Diet soda. Taking your chances?

In a recent search of a popular Web browser, 49 of the first 50 hits were for stories warning diet soda drinkers that the beverages might make them pack on the pounds.

The sole exception was the Wikipedia entry for “diet soda,” which also cited the weight gain concerns.

If you believe what you read on the Internet, it’s clear that drinking diet sodas causes weight gain, right?

Maybe, but probably not, obesity researcher Barry Popkin, PhD, tells WebMD. What is clear is that the science is far from conclusive.
Diet Soda, Weight Gain Evidence Scant

Turns out all the news stories and blog postings cite the same few studies: research in rats conducted by two investigators at Purdue University and two studies that followed soda drinkers over time.

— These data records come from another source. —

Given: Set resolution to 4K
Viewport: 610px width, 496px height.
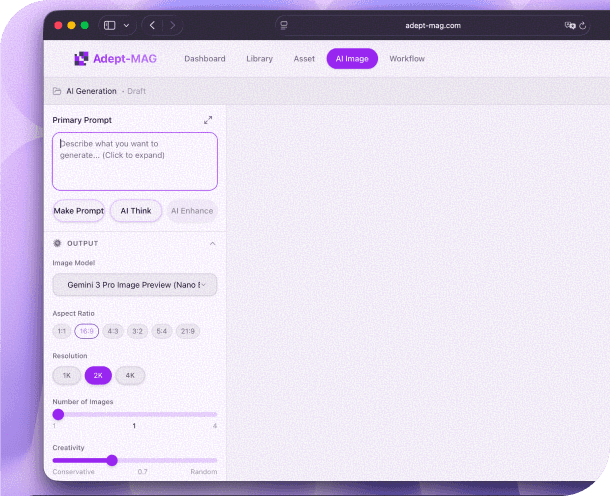Looking at the screenshot, I should (130, 375).
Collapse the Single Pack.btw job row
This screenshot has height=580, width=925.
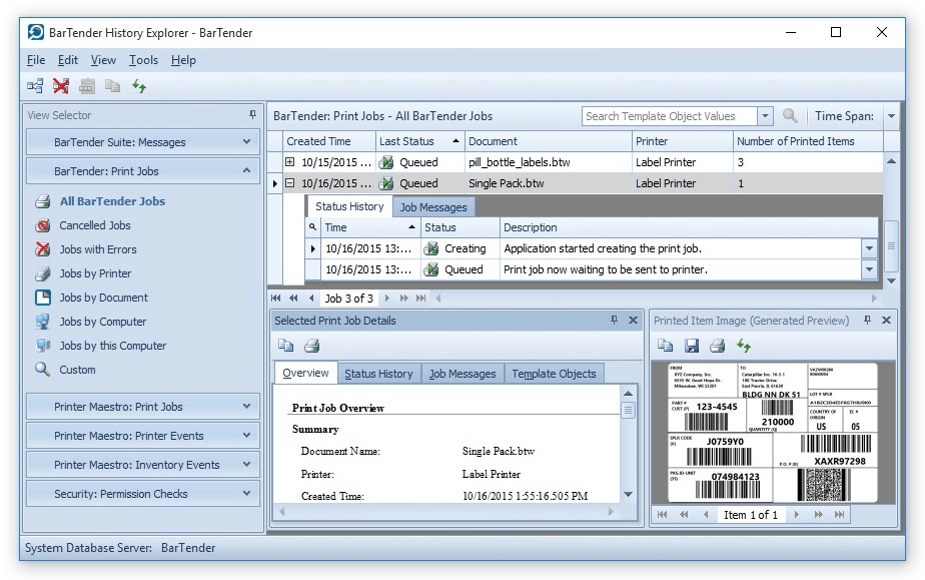click(290, 184)
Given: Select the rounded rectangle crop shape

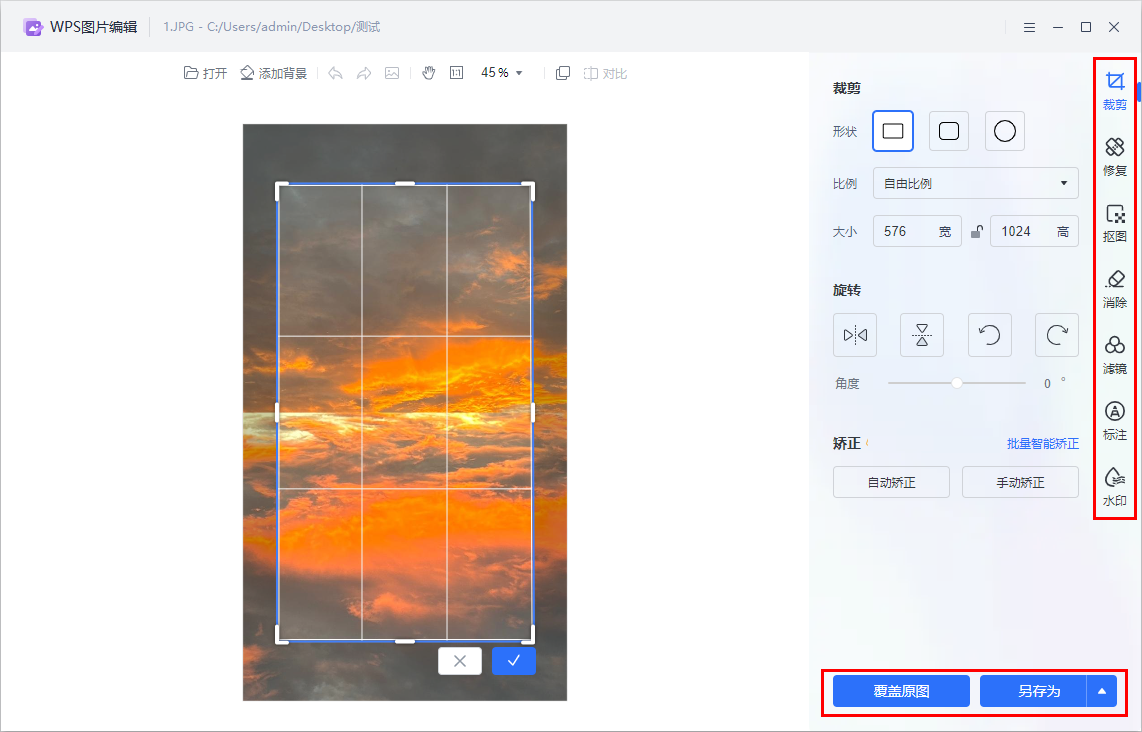Looking at the screenshot, I should (x=948, y=131).
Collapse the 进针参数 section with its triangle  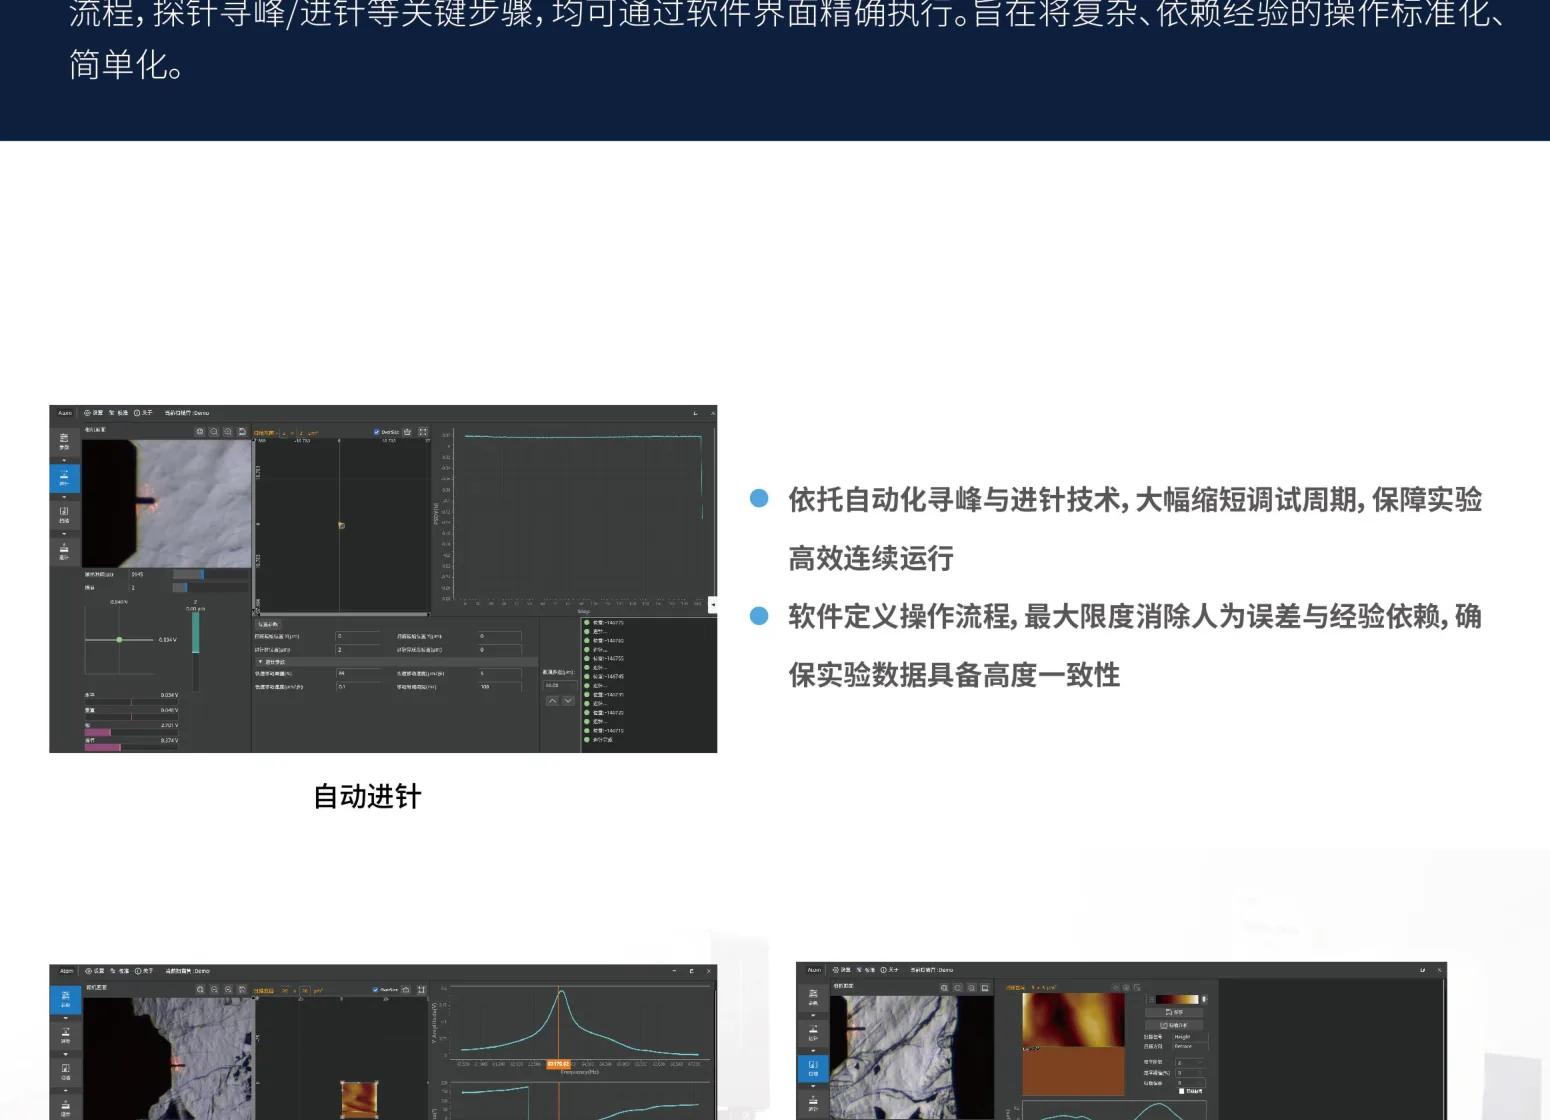click(x=262, y=662)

Popkin, who heads the division of nutrition epidemiology at the University of North Carolina, Chapel Hill, says none of the studies makes a convincing case that no-calorie sodas contribute to weight gain.

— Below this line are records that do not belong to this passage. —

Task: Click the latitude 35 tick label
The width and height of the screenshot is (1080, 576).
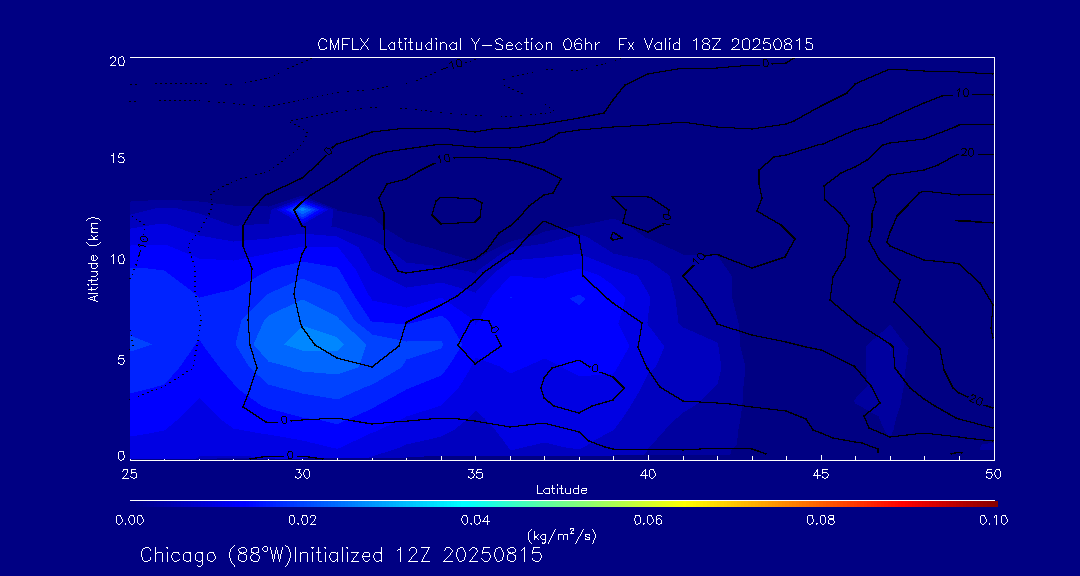Action: click(x=475, y=473)
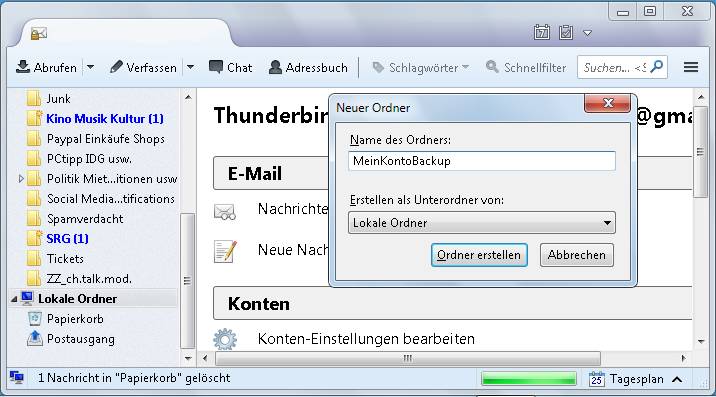
Task: Toggle the Tagesplan pane arrow
Action: tap(678, 379)
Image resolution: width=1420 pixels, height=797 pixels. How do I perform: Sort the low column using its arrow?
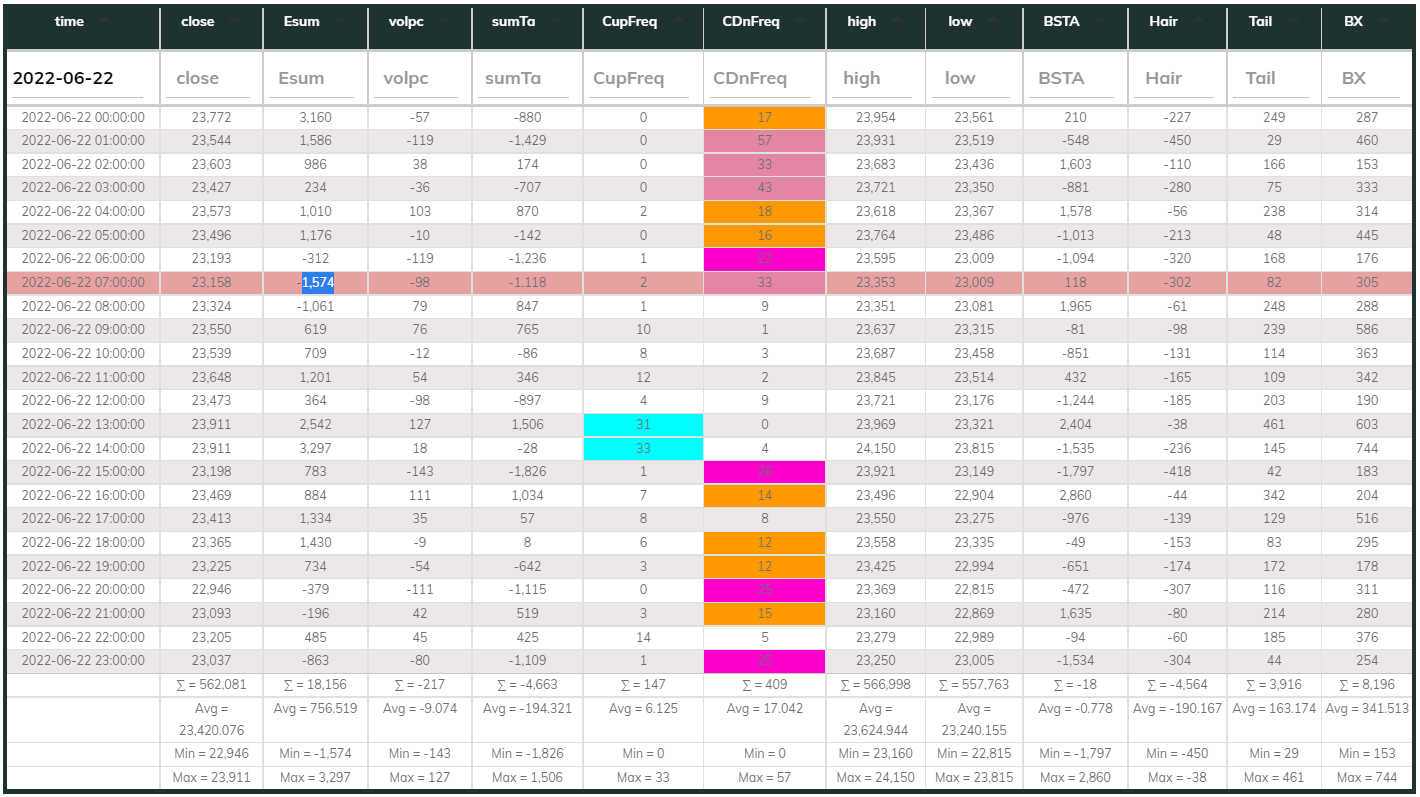tap(994, 20)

No friend of the soft drink industry, Popkin’s own research links sugar-sweetened carbonated drinks to obesity and he has led a global effort to get the vending machines that sell them out of schools.

“The bloggers of the world have latched on to the notion that diet sodas cause obesity, but the science just isn’t there to back it up,” Popkin says.

In an analysis published last year, Popkin and co-author Richard D. Mattes, PhD, MPH, RD, who is a nutrition professor at Purdue University but was not involved in the rat studies, reviewed the research examining the impact of artificial sweeteners on weight.

They found little support for the notion that no-calorie sweeteners stimulate appetite or contribute to obesity in some other way, but they say more research is needed to know for sure.